Entretien avec Pierre-Édouard du Cray, directeur des études de Sauvegarde Retraites.

http://www.sauvegarde-retraites.org/

À quelques jours des élections européennes, vous venez de publier une étude édifiante sur le régime de retraite des hauts fonctionnaires européens. Pouvez-vous nous en résumer les avantages ?

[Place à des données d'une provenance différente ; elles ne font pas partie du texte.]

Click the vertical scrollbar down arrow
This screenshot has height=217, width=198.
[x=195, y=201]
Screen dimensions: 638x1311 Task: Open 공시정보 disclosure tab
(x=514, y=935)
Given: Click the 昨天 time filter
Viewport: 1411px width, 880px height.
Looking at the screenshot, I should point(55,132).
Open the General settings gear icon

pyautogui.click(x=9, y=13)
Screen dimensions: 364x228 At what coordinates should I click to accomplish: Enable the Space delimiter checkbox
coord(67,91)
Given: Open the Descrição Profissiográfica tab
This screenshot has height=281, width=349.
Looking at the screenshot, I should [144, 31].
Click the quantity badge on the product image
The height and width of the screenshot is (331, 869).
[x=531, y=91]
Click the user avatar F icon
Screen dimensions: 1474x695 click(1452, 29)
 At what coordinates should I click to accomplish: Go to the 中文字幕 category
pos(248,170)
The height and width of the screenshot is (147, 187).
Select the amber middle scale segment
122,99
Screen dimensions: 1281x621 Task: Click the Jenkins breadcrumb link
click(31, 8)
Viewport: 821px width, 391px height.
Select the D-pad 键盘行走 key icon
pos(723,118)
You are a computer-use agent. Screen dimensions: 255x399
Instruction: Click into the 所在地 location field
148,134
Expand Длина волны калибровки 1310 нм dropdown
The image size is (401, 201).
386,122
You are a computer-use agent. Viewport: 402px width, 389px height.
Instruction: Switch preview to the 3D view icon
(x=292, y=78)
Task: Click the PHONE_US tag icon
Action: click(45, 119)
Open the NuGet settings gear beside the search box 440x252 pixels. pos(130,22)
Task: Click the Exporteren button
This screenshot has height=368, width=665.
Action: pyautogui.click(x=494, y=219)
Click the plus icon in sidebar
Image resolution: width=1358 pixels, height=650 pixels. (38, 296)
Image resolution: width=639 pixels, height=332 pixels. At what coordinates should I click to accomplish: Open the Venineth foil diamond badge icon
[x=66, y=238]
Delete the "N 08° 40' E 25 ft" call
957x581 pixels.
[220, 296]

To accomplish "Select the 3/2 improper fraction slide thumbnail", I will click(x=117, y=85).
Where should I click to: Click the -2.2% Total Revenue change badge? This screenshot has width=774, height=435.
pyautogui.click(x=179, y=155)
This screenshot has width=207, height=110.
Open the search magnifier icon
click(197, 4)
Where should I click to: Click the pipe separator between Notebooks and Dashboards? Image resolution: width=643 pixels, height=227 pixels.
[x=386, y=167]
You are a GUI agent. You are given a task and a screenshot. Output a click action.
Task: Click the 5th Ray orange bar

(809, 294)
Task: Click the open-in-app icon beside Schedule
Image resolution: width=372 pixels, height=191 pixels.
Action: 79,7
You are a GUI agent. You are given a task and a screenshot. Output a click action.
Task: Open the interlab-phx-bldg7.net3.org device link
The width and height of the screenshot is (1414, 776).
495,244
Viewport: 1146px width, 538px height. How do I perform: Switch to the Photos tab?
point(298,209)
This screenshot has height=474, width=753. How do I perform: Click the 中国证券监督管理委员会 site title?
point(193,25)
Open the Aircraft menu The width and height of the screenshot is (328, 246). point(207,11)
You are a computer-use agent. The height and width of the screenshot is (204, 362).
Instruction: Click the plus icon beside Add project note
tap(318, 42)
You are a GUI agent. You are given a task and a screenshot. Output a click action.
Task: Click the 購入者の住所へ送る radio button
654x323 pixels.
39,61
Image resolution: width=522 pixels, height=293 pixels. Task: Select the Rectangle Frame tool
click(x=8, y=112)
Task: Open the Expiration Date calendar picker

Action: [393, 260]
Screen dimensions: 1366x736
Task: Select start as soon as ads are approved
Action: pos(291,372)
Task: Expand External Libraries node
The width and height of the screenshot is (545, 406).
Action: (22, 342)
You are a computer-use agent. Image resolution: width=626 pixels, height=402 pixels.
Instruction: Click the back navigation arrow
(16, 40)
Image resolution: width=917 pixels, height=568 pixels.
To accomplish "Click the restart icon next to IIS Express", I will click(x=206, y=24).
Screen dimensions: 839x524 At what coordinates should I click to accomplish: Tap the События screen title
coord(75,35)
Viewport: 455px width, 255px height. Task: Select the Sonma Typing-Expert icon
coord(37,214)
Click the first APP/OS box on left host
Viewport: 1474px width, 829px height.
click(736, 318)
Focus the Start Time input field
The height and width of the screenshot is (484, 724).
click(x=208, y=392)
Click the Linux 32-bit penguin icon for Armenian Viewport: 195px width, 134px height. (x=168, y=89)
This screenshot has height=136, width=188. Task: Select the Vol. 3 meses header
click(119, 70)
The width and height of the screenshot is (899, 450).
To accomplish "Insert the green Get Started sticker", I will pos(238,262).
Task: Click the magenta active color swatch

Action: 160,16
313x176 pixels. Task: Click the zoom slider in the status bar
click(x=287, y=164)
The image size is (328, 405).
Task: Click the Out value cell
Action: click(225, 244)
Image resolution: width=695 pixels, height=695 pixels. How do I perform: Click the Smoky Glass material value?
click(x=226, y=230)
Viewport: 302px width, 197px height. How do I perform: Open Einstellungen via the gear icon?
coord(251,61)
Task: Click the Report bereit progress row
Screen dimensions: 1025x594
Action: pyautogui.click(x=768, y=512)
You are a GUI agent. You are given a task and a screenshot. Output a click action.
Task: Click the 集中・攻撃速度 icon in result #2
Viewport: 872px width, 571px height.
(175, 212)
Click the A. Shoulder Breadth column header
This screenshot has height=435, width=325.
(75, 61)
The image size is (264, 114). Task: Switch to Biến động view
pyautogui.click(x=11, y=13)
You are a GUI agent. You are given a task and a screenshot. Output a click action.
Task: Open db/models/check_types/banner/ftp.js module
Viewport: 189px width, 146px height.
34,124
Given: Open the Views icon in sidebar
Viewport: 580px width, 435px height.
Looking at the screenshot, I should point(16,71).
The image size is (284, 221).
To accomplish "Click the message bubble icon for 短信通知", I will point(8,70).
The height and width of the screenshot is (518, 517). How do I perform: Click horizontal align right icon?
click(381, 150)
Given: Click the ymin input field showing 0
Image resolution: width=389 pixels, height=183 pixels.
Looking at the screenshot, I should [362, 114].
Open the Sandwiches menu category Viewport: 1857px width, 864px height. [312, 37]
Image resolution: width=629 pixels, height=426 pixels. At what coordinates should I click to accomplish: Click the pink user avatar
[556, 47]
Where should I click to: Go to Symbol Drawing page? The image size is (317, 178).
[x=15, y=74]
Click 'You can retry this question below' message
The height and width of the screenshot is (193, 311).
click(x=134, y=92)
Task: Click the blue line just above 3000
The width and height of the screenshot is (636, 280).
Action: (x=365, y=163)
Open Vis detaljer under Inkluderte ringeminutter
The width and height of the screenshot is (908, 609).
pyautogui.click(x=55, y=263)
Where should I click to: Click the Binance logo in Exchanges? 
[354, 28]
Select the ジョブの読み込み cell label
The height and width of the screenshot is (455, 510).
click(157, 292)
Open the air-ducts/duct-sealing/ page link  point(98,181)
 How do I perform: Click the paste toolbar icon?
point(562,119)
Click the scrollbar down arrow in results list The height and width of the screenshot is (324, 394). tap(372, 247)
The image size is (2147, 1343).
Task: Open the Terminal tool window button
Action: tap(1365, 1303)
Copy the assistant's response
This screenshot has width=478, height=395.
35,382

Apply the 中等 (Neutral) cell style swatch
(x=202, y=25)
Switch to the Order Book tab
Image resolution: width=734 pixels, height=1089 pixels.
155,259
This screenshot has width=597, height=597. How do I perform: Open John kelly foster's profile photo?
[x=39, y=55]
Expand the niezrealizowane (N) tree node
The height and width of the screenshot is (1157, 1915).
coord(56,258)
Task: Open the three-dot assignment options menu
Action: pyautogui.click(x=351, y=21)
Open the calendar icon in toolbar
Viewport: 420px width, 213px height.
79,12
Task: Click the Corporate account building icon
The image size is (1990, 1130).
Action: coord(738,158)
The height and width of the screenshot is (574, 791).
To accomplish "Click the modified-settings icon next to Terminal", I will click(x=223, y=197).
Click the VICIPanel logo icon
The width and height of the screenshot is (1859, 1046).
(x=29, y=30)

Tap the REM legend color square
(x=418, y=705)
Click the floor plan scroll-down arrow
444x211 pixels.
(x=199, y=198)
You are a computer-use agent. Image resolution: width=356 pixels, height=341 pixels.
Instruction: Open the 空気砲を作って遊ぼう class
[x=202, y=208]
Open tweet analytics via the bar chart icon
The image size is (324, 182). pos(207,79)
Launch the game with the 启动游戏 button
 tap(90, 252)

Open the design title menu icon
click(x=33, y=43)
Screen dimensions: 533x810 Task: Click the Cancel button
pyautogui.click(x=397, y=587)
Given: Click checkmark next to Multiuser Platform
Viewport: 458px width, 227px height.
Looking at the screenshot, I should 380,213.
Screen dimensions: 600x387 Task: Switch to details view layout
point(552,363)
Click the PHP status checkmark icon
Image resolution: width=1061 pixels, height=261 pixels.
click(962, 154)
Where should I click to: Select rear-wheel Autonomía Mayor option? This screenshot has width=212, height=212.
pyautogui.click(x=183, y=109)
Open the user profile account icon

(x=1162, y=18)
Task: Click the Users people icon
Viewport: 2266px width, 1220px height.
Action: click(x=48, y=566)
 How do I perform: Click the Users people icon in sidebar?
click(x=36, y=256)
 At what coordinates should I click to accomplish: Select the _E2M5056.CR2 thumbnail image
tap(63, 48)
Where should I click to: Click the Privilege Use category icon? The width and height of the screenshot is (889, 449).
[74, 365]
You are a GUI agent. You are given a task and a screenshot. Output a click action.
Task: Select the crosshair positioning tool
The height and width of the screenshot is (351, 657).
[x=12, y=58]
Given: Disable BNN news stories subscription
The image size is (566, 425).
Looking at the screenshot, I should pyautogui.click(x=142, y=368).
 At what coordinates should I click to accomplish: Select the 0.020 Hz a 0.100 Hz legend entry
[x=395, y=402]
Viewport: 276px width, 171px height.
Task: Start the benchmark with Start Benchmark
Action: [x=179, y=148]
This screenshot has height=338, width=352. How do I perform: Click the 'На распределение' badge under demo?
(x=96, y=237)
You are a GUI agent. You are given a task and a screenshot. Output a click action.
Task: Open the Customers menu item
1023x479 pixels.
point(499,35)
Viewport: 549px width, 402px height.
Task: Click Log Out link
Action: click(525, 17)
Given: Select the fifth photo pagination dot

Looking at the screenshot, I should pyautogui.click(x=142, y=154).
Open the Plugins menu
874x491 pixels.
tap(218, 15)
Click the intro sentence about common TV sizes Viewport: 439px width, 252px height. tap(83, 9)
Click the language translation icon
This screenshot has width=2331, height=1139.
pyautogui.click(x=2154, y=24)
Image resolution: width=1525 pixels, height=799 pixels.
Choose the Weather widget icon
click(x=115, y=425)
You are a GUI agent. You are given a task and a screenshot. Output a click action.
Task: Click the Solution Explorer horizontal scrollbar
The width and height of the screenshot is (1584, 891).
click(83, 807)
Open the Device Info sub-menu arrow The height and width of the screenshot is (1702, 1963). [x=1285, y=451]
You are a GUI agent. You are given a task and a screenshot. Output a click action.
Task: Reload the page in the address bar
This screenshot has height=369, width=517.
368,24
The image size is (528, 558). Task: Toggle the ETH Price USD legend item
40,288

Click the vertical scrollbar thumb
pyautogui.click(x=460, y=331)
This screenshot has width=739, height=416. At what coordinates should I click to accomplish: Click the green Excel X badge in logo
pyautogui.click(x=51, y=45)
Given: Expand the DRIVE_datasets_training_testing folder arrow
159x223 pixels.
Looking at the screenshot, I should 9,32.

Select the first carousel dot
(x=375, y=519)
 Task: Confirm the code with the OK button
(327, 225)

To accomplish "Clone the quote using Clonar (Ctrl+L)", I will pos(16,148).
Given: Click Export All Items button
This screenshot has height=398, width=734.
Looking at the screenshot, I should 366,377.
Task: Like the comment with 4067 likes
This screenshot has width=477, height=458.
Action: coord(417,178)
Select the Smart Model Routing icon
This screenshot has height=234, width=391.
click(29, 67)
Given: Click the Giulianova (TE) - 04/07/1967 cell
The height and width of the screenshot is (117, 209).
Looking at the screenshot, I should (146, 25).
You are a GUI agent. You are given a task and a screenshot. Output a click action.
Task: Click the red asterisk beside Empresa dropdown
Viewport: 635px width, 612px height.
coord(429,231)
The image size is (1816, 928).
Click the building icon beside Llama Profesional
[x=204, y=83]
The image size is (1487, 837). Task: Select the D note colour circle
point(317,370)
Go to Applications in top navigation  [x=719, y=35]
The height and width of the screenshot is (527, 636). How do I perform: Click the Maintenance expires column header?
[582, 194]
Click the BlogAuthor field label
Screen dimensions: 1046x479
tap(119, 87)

Le régime spécial de retraite des hauts fonctionnaires européens est encore meilleur que celui de nos parlementaires. Les pensions crèvent littéralement les plafonds. Une retraite à taux plein (70 % du dernier salaire) atteint, selon les profils, entre 12 500 et 14 000 euros par mois. Ensuite, pour valider une carrière complète, et donc bénéficier de ce taux plein, les intéressés n’ont pas besoin de travailler 40 ans comme dans les régimes de droit commun, mais seulement 16 ans. Par exemple, le Président de la Commission européenne, José Manuel Barroso, touche un salaire de base de 24 422 euros par mois (29 504 euros avec les primes). En cinq ans de mandat, il a donc déjà acquis des droits à la retraite qui s’élèvent à 5 220 euros. Mais les commissaires sont loin d’être les seuls à bénéficier de telles sinécures. Des fonctionnaires beaucoup moins importants sont logés à la même enseigne. Par exemple, Tiili Virpi, simple juge au tribunal européen de première instance, bénéficie, au bout de 14 ans et 10 mois de carrière, d’une retraite de 12 285 euros par mois !

Pour de telles prestations, quel est le montant des cotisations de ces fonctionnaires ?

Zéro euro, zéro centime ! C’est bien simple, les hauts fonctionnaires européens ne paient aucune cotisation retraite. Ils sont totalement exonérés. En fait, c’est comme s’ils étaient rémunérés à vie. Une fois leur mandat terminé, ils continuent à émarger.

Pouvez-vous comparer le rendement de ce régime de retraite exceptionnel avec celui des salariés du privé en France ?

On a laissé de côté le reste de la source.